I started following IPR issues in Research since my joining in ARS in 2004 and was very much convinced with the thoughts and opinions of Open Access and Biological Open Source and started practicing & advocating Open Access among my peers by gaining knowledge from various online fora.

In your opinion, what is the most exciting thing that open science makes possible?

In my opinion, its individual interest and commitment to the science for people which can only make open science happen. However, policy issues of the research managers, Universities and Government influence the science to progress by Open Science approach.

Matt Jones

What’s your background?

Basically, ecological informatics, focusing on data management, data integration, analysis and modeling in support of synthetic science. More details here in my bio.

What got you interested in open science?

The National Center for Ecological Analysis and Synthesis is predicated on the re-use of existing data for synthesis that advances our knowledge of ecological and environmental systems.

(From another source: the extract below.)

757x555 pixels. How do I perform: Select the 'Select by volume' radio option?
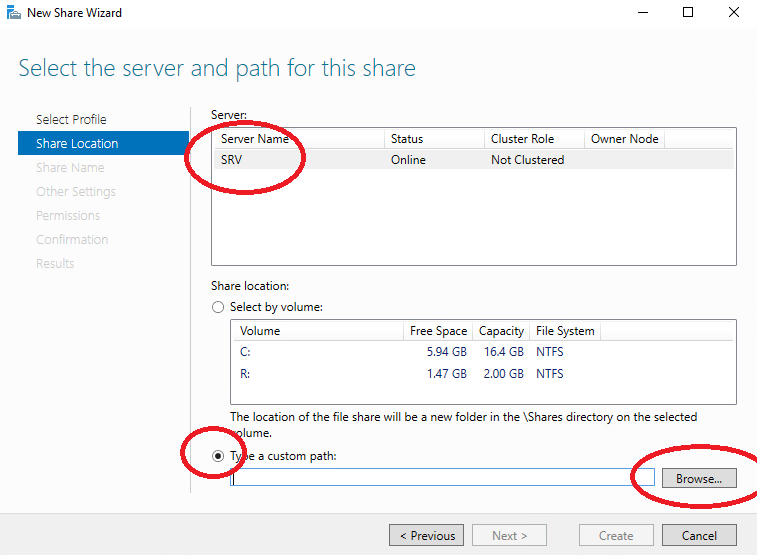(x=218, y=307)
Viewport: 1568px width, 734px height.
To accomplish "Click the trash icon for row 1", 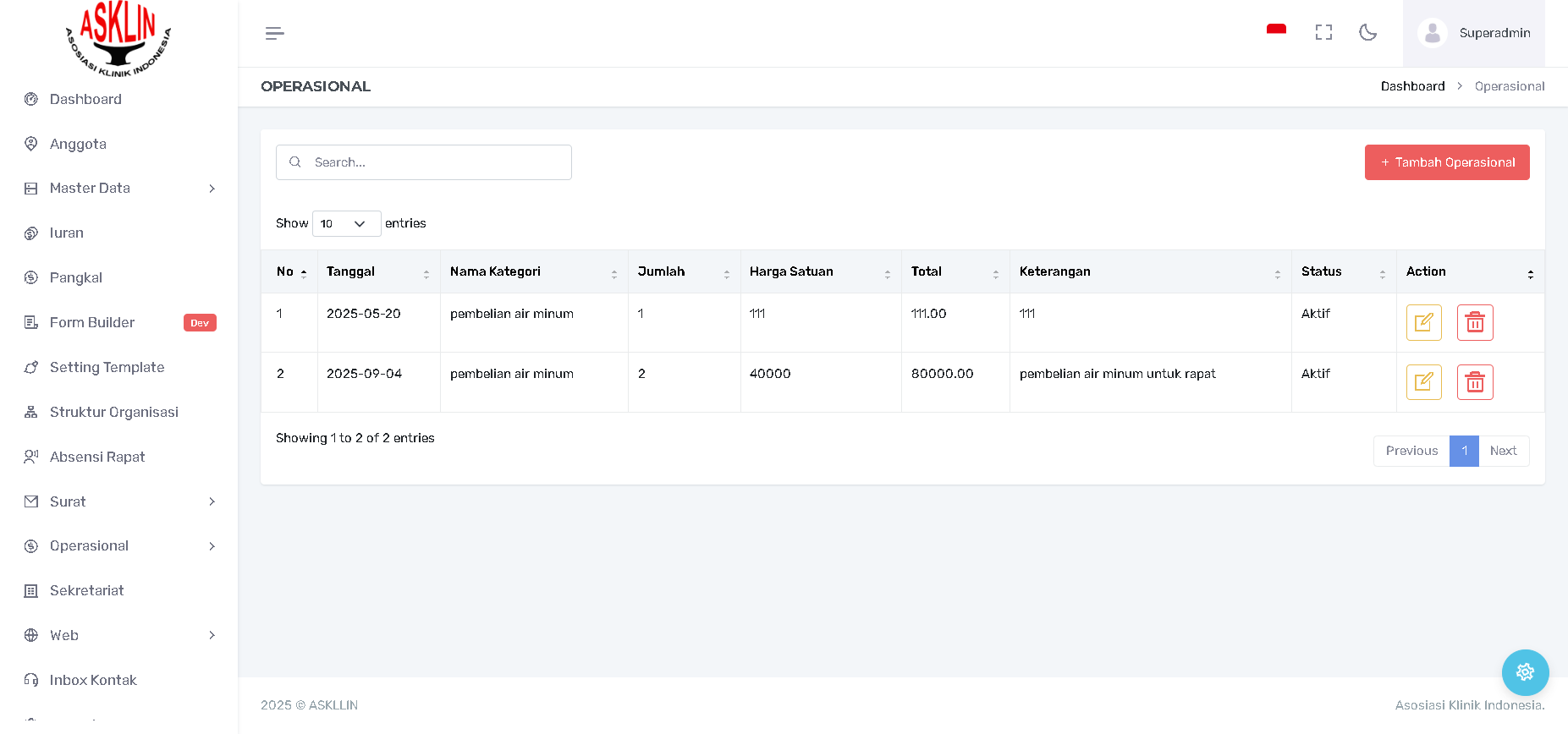I will coord(1474,322).

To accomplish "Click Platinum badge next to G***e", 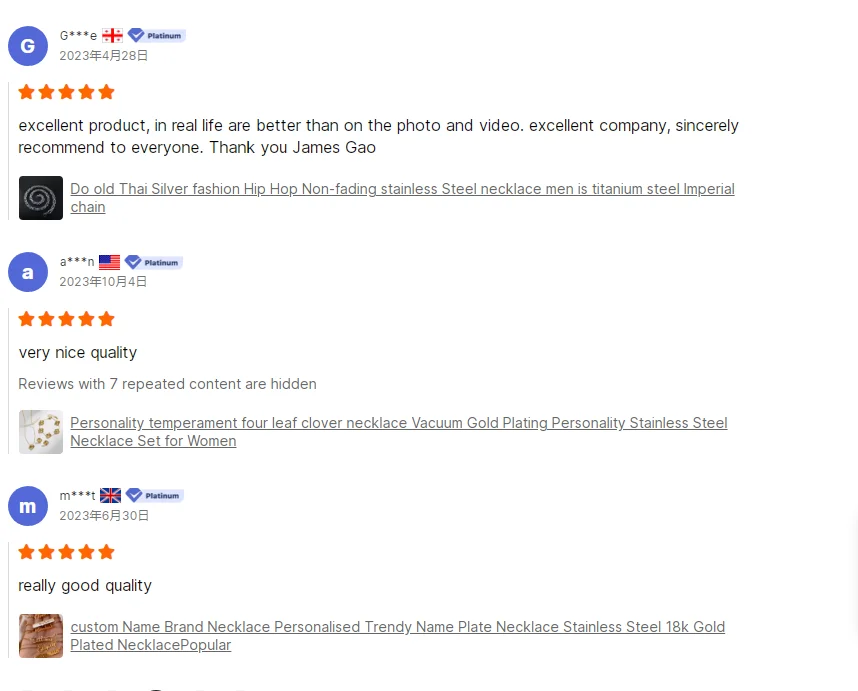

Open Science has been a natural thrust of our institute since its inception because of this reliance on other people’s data.

In your opinion, what is the most exciting thing that open science makes possible?

Open science enables new scales of collaboration that accelerates science in ways that were unimaginable just a few years ago. I am excited about the possibilities for accelerating synthetic science through the synergies among open data, open source, and open access publications.